Mentor training, which occurs during the first 4 week block of Project TRUE (Figure 1B), is an active learning environment (Benware and Deci, 1984; Freeman et al., 2014) primarily utilizing guided-inquiry techniques (Frey and Shadle, 2019). Undergraduates (from here, “mentors”) participate in activities that focus on mentoring, effective communication, assessing understanding, diversity, equity, inclusion, research methods, and youth development.1 Lessons focused on mentoring draw from the growing body of research on effective mentoring (Pfund et al., 2016) and introduced the near-peer relational mentoring model developed for Project TRUE (Aloisio et al., 2018), which is based on the idea that mentoring relationships depend on the attributes of both mentors and mentees and that the relationship is bi-directional, in that both individuals have the opportunity to learn from each other and must contribute to make the relationship work (Fletcher and Ragins, 2007).

Mentors explore green spaces in NYC, including recreational parks, conservation areas, and green infrastructure, using a range of inquiry and field ecology methods (Smith, 2002, 2007; Sobel, 2004) and begin to develop urban ecology research interests such as the role of green roof in urban environments. Additional time is spent independently reading literature to further develop a hypothesis-driven urban ecology research project, such as the effects of growing media properties on plant survivorship on green roofs. This guided-inquiry approach helps to develop project ownership, which can have strong positive mediating effects on self-efficacy (Corwin et al., 2018), a key predictor of STEM major retention (Betz and Hackett, 1986). At the end of the third week of training, mentors propose and defend their research project in-front of their peers, graduate students, informal educators, and faculty PIs. During the final week of training, mentors continue to refine their project and prepare lessons for high school students. Additionally, on a weekly basis throughout the summer, mentors participate in professional development sessions that are reflective in nature and address a variety of topics including mentoring support, science research, data analysis, and poster design.

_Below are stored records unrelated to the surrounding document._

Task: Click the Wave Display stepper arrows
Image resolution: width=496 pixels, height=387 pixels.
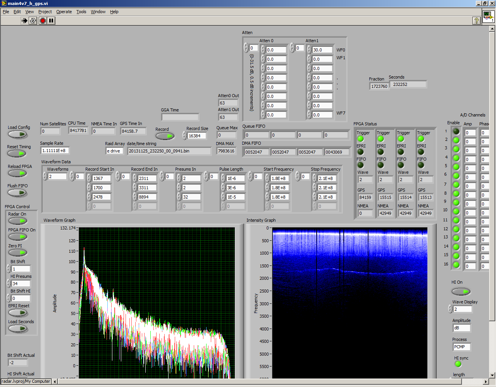Action: [x=450, y=309]
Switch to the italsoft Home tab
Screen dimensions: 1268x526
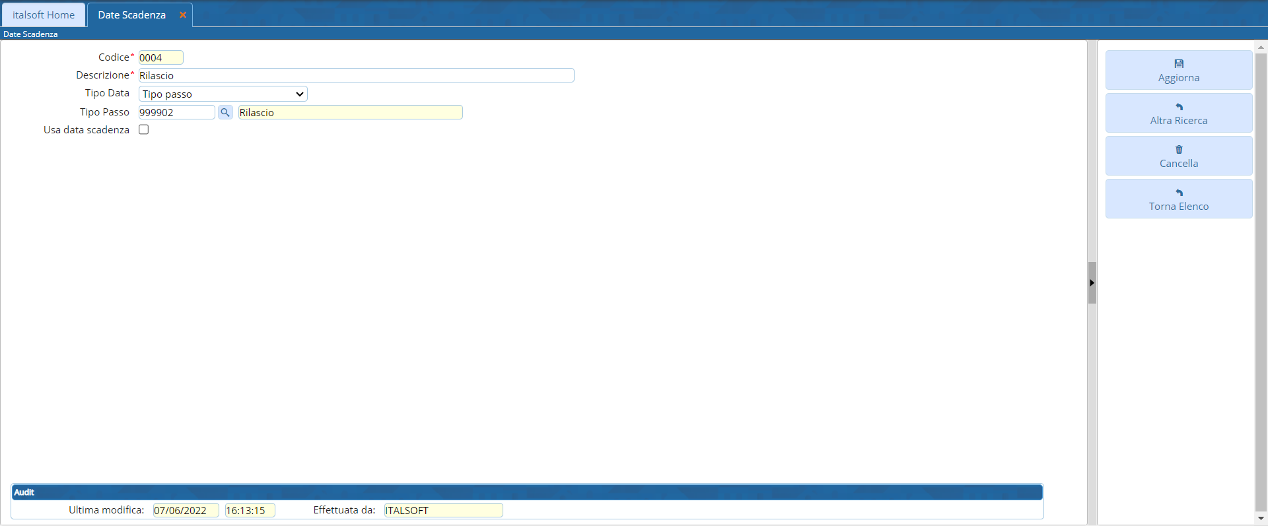click(44, 15)
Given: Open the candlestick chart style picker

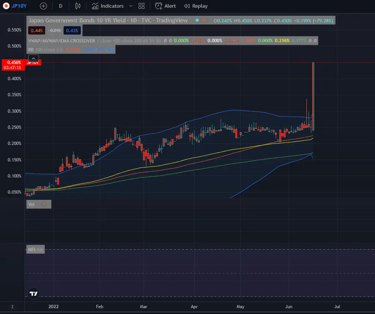Looking at the screenshot, I should pyautogui.click(x=77, y=6).
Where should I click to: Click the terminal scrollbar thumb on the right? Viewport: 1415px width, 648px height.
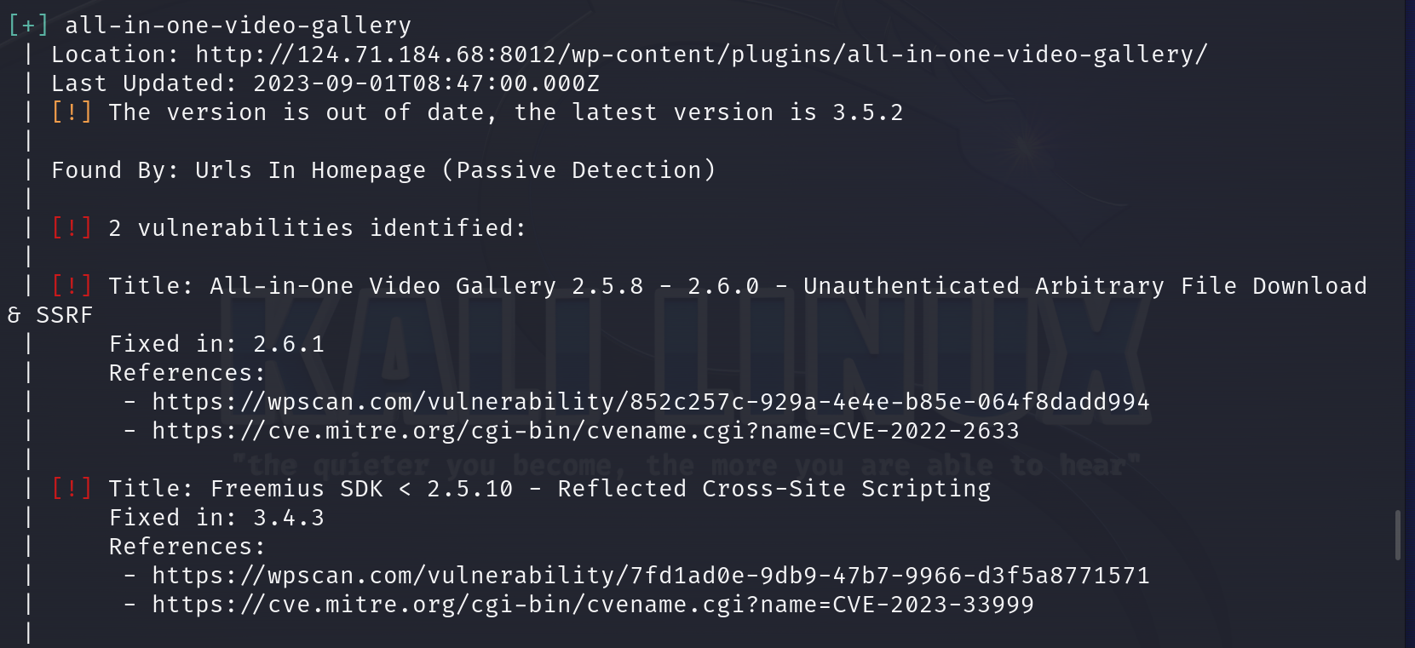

High school students join the program for the remaining 7 week (Figure 1C), spending 2 weeks focused on community building, learning basic research skills, exploring possible field sites, and familiarizing themselves with the mentors’ projects. Informal educators and graduate students help facilitate team-building activities aimed at establishing an inclusive and supportive community. High school students are encouraged to speak informally with their mentors about their general and research interests to facilitate relationship-building and identify research teams.

For the next 3 weeks, teams of three to five high school students and their mentor work together to conduct field research and collect data. Mentors utilize the same guided-inquiry approach described above to support high school students in developing research questions that are nested within the mentor’s larger project (Lewis and Lewis, 2005; Aloisio et al., 2018). For example, if undergraduate mentor’s project focuses on plant community dynamics on a green roof, a high school student might pose a question about the correlation between depth of growing media or sun exposure on species richness or diversity. During the final 2 weeks, teams analyze their data, create a poster, and present their findings to the public.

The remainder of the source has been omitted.